Monday, March 4, 2019

Investing in the Anthropocene

Geography, Environment, and Systems Sustainability

The elusive search for favorable and uncorrelated returns across asset classes has pushed investors in recent years into the space of alternative data, with the hopes of discovering new, untapped sources of information that can be acquired, analyzed and transformed into a sustainable market advantage. This occurs in financial services through the trader’s ongoing quest for new sources of alpha, as well as in the private equity/venture capital arena, where investors are looking for differentiated and scalable ideas that will become the companies of tomorrow. In either case, new data is accompanied by new investable themes, and one theme which has been gaining in popularity falls under the Environmental, Social & Governance, or ESG, umbrella. ESG has been around in some fashion for decades, but to date it has been more marketing than substance. Further, upon closer examination of what comprises most ESG efforts, we see that it carries very little true meaning as it relates to financial performance or to true environmentally responsible investing. Therefore, it is time to rebrand ‘ESG’ as ‘GESS’ and with this will come an approach towards investing with a more technical and global purview: the updated GESS should focus on investable themes that complement one another to connect companies, natural and industrial ecosystems, and markets under the moniker of Geography, Environment, and Systems Sustainability.



The rise of ESG themes, as well as the funds marketing these themes to prospective clients, highlights the need to explore investable ideas that demonstrate a return while also providing a hedge against corrupt business practices. However, when we look closer at how these measures are generated and quantified, many of today’s ESG scores are largely assigned based on factors related to softer criteria. Some of these include the strength of the leadership team, higher-level emissions data released through disclosures, public perception, number of fines/citations, supplier certifications, etc. The majority of these are subjective measures, or they are benchmarked against a baseline with little meaning. In any case, they also do not assess how a company operates within the larger system of multi-continental industries, where regulatory measures span many jurisdictions. In contrast, a truly meaningful GESS strategy grounded in actual (physical, chemical, ecological) data related to industrial output proxies can uncover a more representative suite of characteristics related to how sectors and companies perform, how they can be scored, and ultimately how they rank. For the purposes of building a new definition of strategies that benefit both economy and environment, a framework for the ESG to GESS transformation should contain the following elements:

Geography: Rather than focusing on single companies and their upstream suppliers, fundamental analysts should develop a read on the operations of a company as examined through a global geographic lens. As supply chains have become global, single-country origins are not as meaningful as they once were; supplier networks become more important than country of origin. This new geography also takes into account both social and physical characteristics of commerce, including trade routes and partners, biogeochemical and climatic cycles impacting raw material sourcing, foreign exchange exposures and geopolitical implications of trade, resource use and cooperation.

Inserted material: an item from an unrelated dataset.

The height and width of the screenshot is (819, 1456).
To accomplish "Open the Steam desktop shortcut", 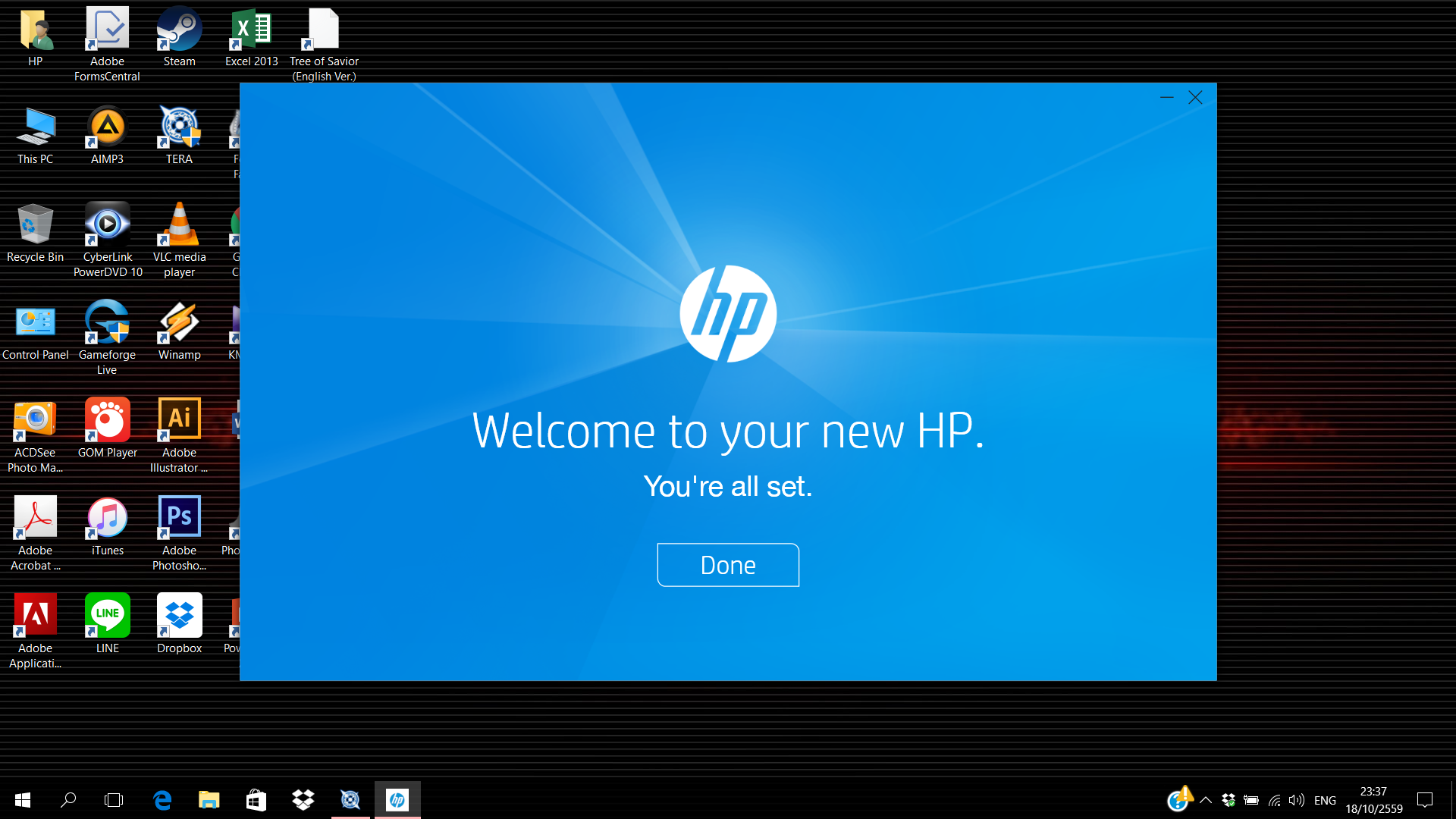I will [x=179, y=30].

Environment: How do we define the true environmental performance of a company? How do they lead in environmental performance with respect their operating sector? Today, ESG analysis looks at 5–10 year plans, and how companies improve against in-house benchmarks. This tends to become arbitrary at best, sandbagging at worst. Looking at an accurate and representative environmental footprint of a company requires not only assessing progressive changes in emissions reductions which are linear, but also step changes in efficiency technology adaptation around managing waste, raw material spend, and use of alternatives, all of which carry exponential benefits.

Systems: Pulling from the complexity sciences, a systems approach looks at agents within a system and examines how they operate in concert with one another, how they evolve, and how new properties emerge. Taking this application to the examination of industrial ecosystems, a holistic systems approach will look at how agents within a sector influence behavior of cohorts, emergent inter and intra-sector properties, and the impact of incentives and disruptors. This approach also lends itself to borrowing algorithms from the evolutionary sciences, leading to new tools for examining systemic risk, something sorely needed in traditional ESG analysis.

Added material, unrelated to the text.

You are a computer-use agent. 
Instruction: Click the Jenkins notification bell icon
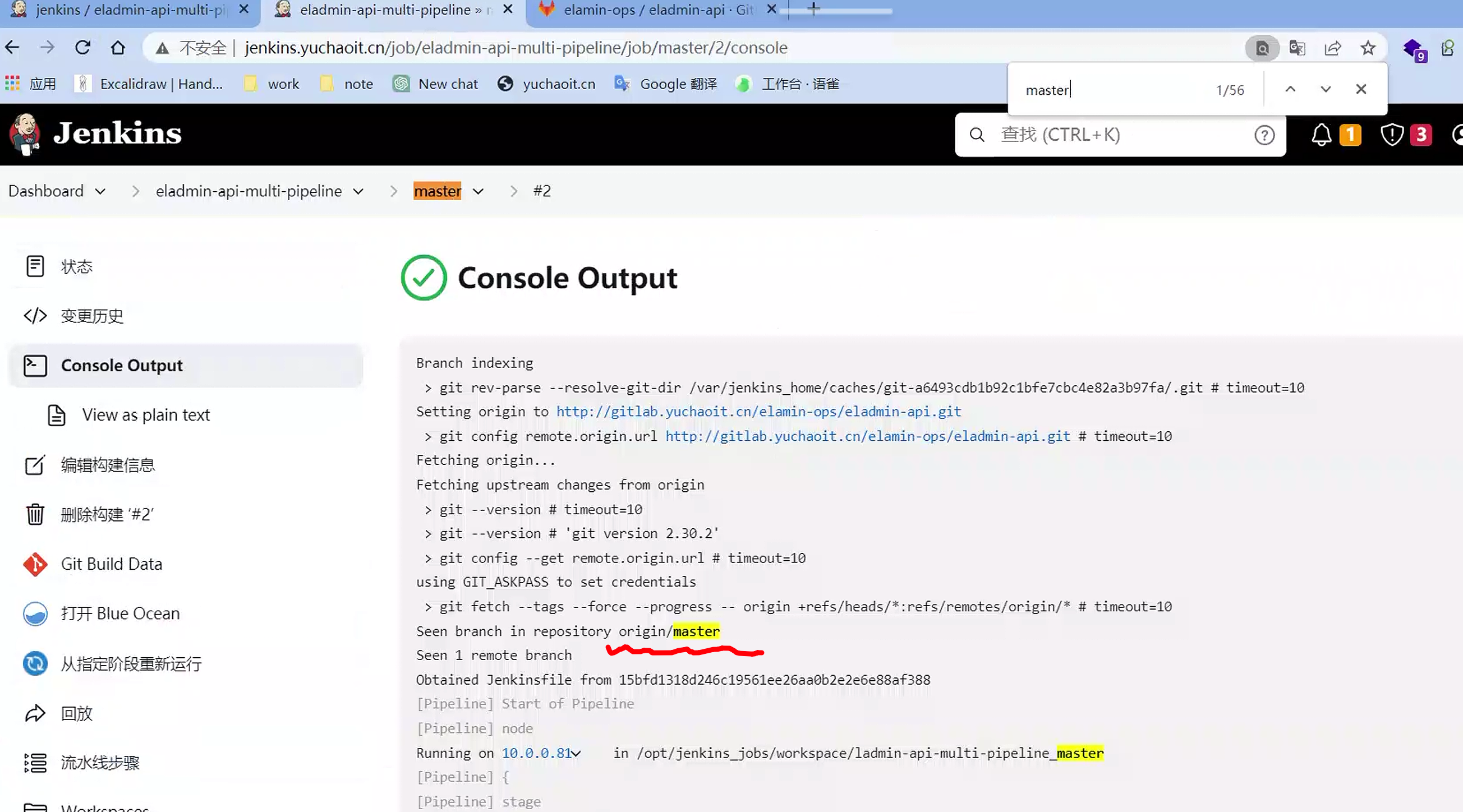1321,135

Sustainability: G+E+S=S. A revamped measure of sustainability, therefore, is a synthesis of the three components described above. Sustainable investments, and the businesses that they represent, will take all three of these components into account, and this also will allow for a unique view when attempting to compare companies in different sectors — something that proves to be quite difficult under current ESG methodology.

As the GESS framework evolves, the information and insights generated will serve as raw material for both fundamental and quantitative investors. This should in turn increase both the depth and breadth of the data and methods that will be used to assess environmental and economic potential and performance. In addition, we should see a demand catalyst for technology/data transfer, as Universities, National Laboratories, and startups germinated in academia are searching for more avenues to apply research and technology findings. Hopefully, the data-as-a-service model will stimulate incentives for all types of scientific data, typically not the domain of investors.

Future articles will take a deeper look at specific examples where scientific data coupled with a systems approach can generate insights regarding micro and macro behavior as it relates to firms, sectors and economies. This should be of interest to investors, analysts and possibly most importantly, risk managers.